The molecular underpinnings of X inactivation seem to center on histones, the protein spools around which DNA coils its length. DNA and histones form complexes called chromatin, which undergoes many structural modifications that have important effects on gene expression. For example, tightly packed chromatin inhibits gene expression in its closely curled segments. Not surprisingly, the inactivated X chromosome is coiled into this dense form, called heterochromatin. In the standing model of X inactivation, the Xist gene mediates alterations to histones (such as the addition of chemical compounds called methyl groups) along the X chromosome, which result in heterochromatin formation. As this structure is passed on to daughter cells, X silencing is perpetuated.

To explore the molecular changes that mediate X chromosome inactivation, Wutz and colleagues inserted a special Xist gene into the X chromosome of male mouse embryonic stem cells, so they could turn Xist expression “on” and “off” at will. The stem cells represent the earliest, unspecialized cells of a mouse embryo. Since the cells can be induced to differentiate in culture, they provide the opportunity to study the relationship between differentiation and X chromosome inactivation (which would not normally happen at all in these “male” cells). Using this system, the authors have shown previously that Xist must act during a critical window very early during stem cell differentiation—within the first 24 hours. Wutz and colleagues now show that after that window the X chromosome inactivation can still be reversed, but after an additional 24 hours, it cannot. There appears to be a “memory” of Xist action, which leads to the permanent shutting down of the chromosome.

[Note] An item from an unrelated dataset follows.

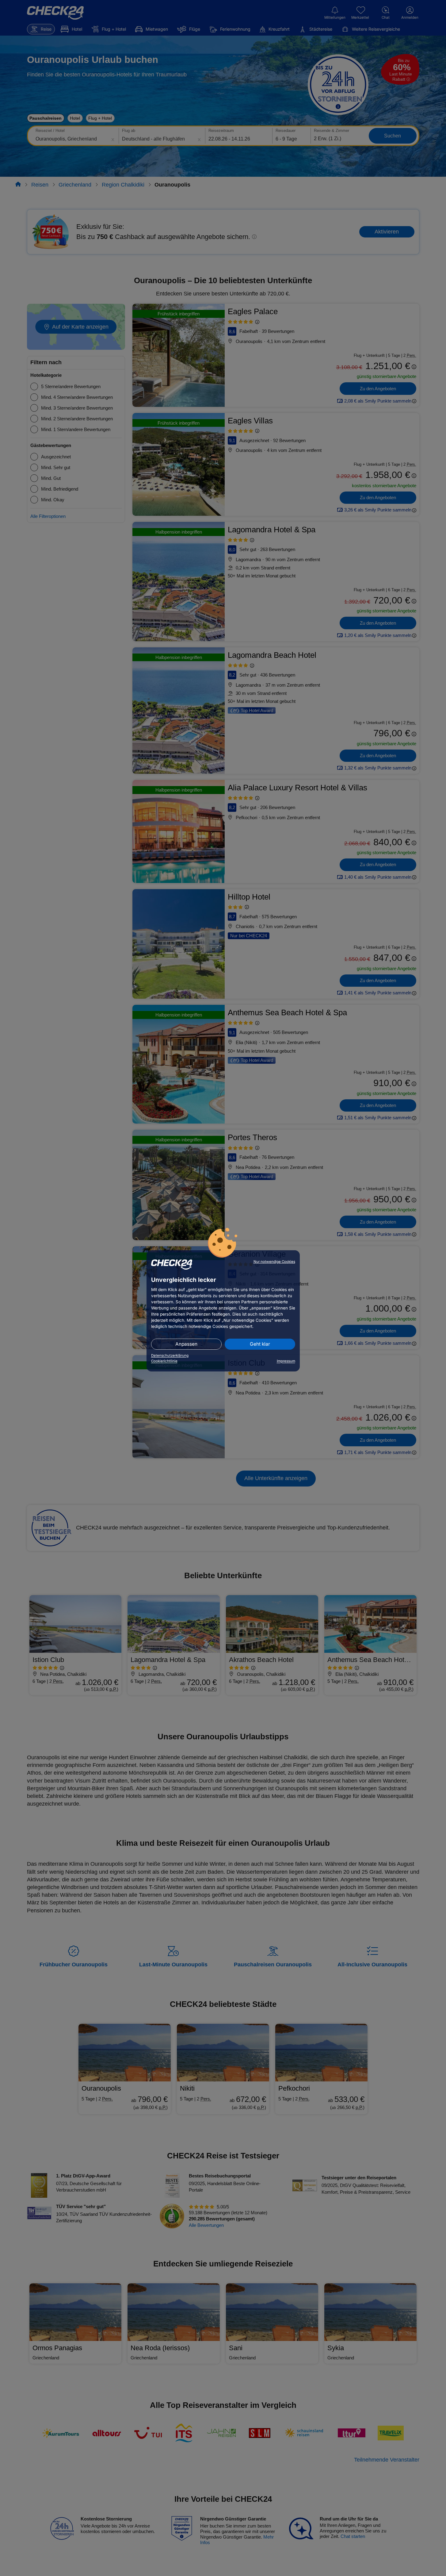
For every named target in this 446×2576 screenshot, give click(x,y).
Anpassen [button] (186, 1344)
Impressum (286, 1361)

The importance of this observation is that it establishes a new step in the process of X chromosome inactivation—between the action of Xist and the establishment of irreversible silencing. By looking at the kinetics of histone modification, gene silencing, and Xist action, Wutz and colleagues further show that although certain histones are methylated at specific locations during this period in response to Xist, these modifications do not themselves constitute the chromosomal memory. The nature of the memory remains mysterious. Further experiments, perhaps looking at different histone modifications, will be required. Clarification of the events that lead to X inactivation will also improve our knowledge of how changes in the organization and structure of chromosomes can influence the activity of genes.